By Ed Brock
Being 77 years old and alone, Ruby Williams likes the security of living in a house surrounded by a barbed wire topped fence that would make some prisons jealous.
Her husband Daniel William, who died in September, had the fence built in 1996 shortly after a new high density housing development was built next door to the house where they'd lived for over 50 years.
"Our kids all wanted us to move. My husband said, 'No, we've been here too long,'" Williams said. "There are just so many kids and teenagers in the houses so we decided we didn't want no trouble with them."
Williams may be the last person in Forest Park to own such a fence.
Last Tuesday night the Forest Park City Council passed an ordinance banning barbed wire, razor wire or electric fences (the latter does not include "invisible" fences for dogs) in residential areas. For some time, before the passage of the ordinance, several people called the city asking for permission to put up such a fence, said Steve Pearson, Forest Park's director of planning building and zoning.
"A lot of people have pit bulls," Pearson said. "Some people want to put (fences) up to keep people out of their yards and some people want them to keep dogs inside the yard."
Before the ordinance Pearson would have to tell those making the request that the city had no code regulating the fences and therefore no say over whether they could be erected. He would, however, urge them to check with their homeowners insurance to see how much it would cost them to cover possible injuries caused by the fences.

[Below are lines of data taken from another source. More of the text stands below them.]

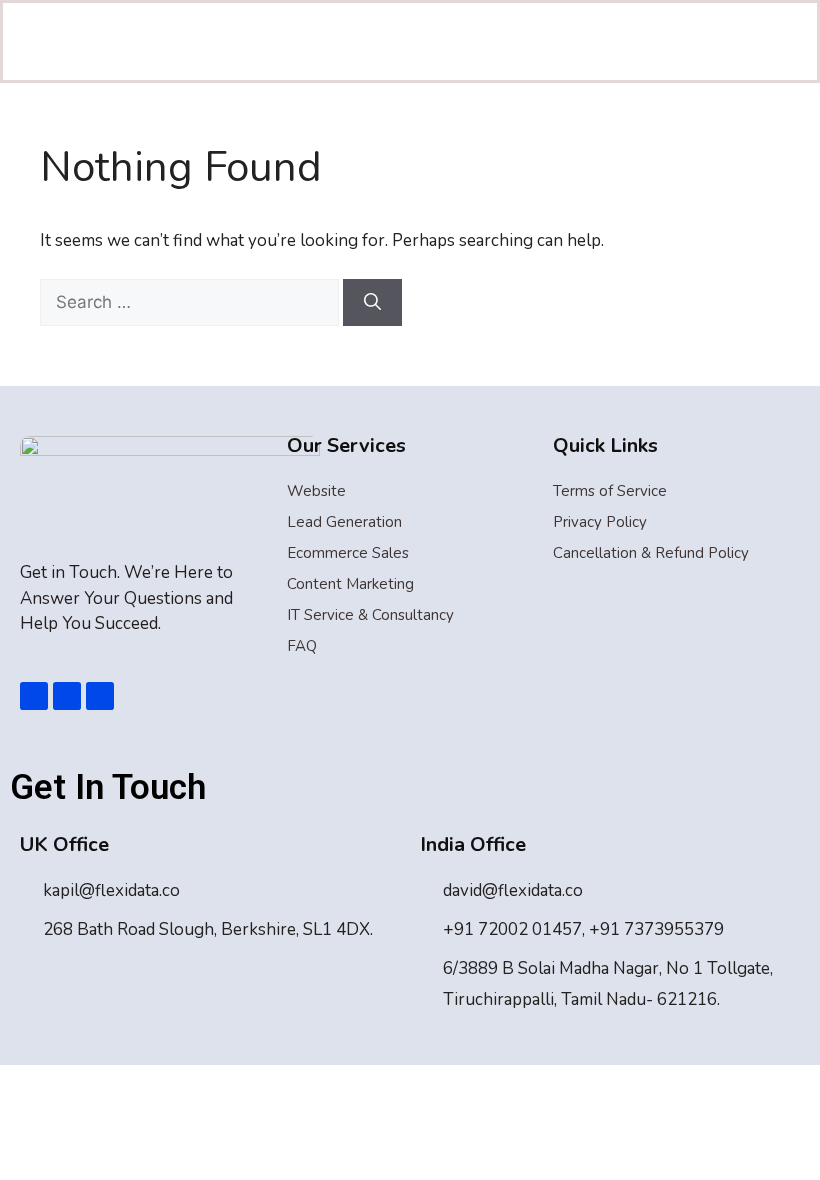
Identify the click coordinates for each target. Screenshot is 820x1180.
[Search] (372, 303)
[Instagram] (100, 696)
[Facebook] (34, 696)
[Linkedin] (67, 696)
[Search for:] (191, 302)
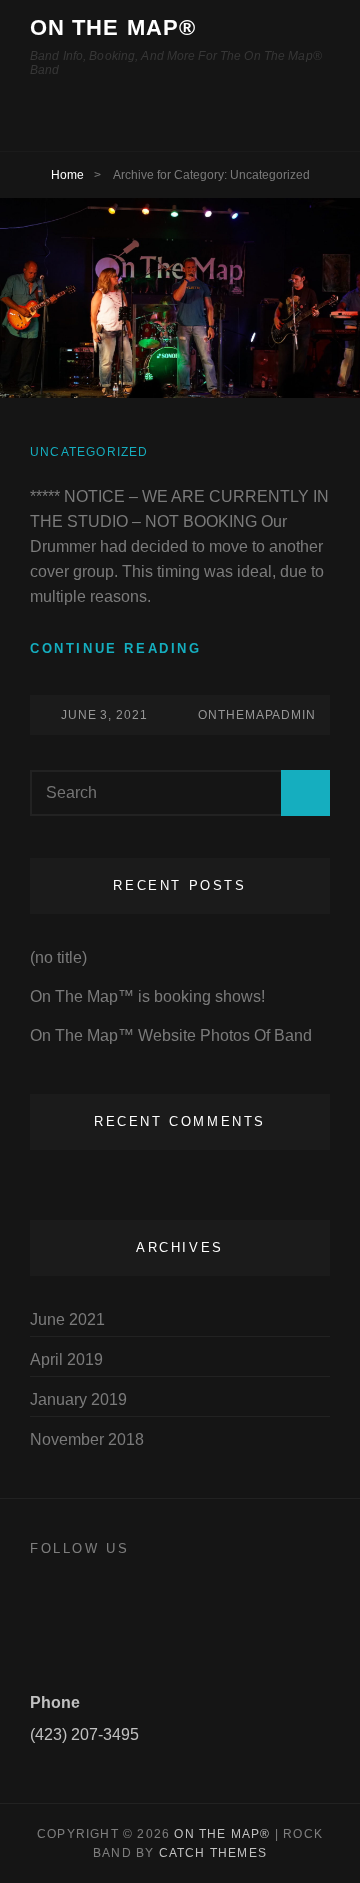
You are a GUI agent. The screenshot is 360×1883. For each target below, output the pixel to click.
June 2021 (67, 1319)
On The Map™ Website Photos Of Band (171, 1035)
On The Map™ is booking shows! (147, 996)
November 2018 (87, 1439)
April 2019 (66, 1359)
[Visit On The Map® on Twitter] (42, 1606)
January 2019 (78, 1399)
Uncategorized (89, 452)
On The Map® (113, 27)
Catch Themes (213, 1853)
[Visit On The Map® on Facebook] (79, 1606)
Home (67, 175)
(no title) (58, 957)
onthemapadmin (257, 715)
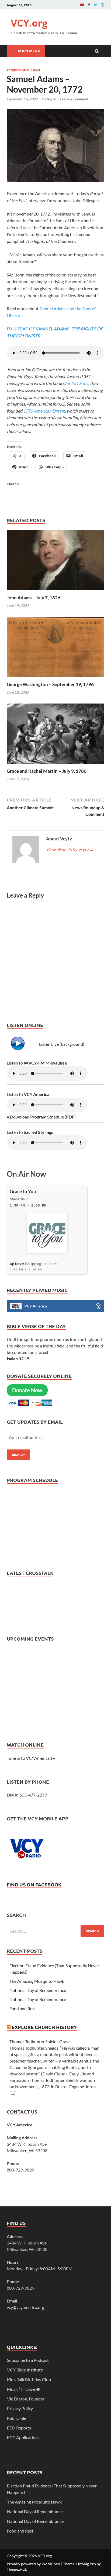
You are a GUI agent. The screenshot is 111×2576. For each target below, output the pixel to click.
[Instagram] (103, 5)
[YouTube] (82, 5)
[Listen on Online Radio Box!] (98, 1307)
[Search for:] (55, 1931)
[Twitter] (95, 5)
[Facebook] (88, 5)
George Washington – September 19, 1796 (50, 684)
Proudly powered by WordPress (33, 2564)
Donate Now (27, 1390)
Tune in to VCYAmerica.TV (31, 1758)
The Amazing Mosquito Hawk (36, 1981)
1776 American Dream (44, 410)
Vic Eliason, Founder (25, 2398)
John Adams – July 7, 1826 (33, 597)
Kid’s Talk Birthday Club (29, 2379)
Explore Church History (44, 2027)
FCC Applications (23, 2437)
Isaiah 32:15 (18, 1358)
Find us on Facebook (34, 1884)
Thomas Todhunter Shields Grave (40, 2041)
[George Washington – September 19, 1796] (55, 678)
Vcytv (51, 99)
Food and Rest (22, 2008)
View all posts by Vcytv (69, 849)
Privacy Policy (20, 2408)
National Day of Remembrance (38, 1990)
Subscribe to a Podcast (28, 2360)
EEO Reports (19, 2427)
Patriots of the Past (23, 70)
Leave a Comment (74, 99)
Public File (16, 2418)
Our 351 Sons (75, 383)
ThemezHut (16, 2569)
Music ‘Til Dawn (23, 2389)
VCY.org (29, 23)
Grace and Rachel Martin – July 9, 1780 (46, 771)
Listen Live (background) (61, 1044)
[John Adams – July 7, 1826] (55, 591)
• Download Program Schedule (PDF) (41, 1116)
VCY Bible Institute (25, 2369)
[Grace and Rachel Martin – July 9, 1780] (55, 764)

Nobody else had actually built a fence like Williams', Pearson said. Concern that the fences could cause an injury to a child or pet is one reason the city passed the ordinance, he added, but there's also the aesthetic issue to consider.
"It looks like a prison," Pearson said of Williams' fence. "It looks awful."
The fence doesn't bother Hector Hernandez who lives across the street from Williams.
"I guess it's for their security," Hernandez said.
Another neighbor, Jesus Sarafin, also isn't worried about the fence, but he would like it if it was covered in some way.
William Alger lives next door to Williams and said he's built a privacy fence on the side of his house opposite Williams because he's had conflicts with the neighbor on that side.
Williams, whose fence is "grandfathered in" and therefore not affected by the new ordinance, said so far she hasn't had any problems with anybody being injured on the fence.
Alger's not too worried about Williams' fence causing harm to his children.
"My kids know to leave it alone," Alger said.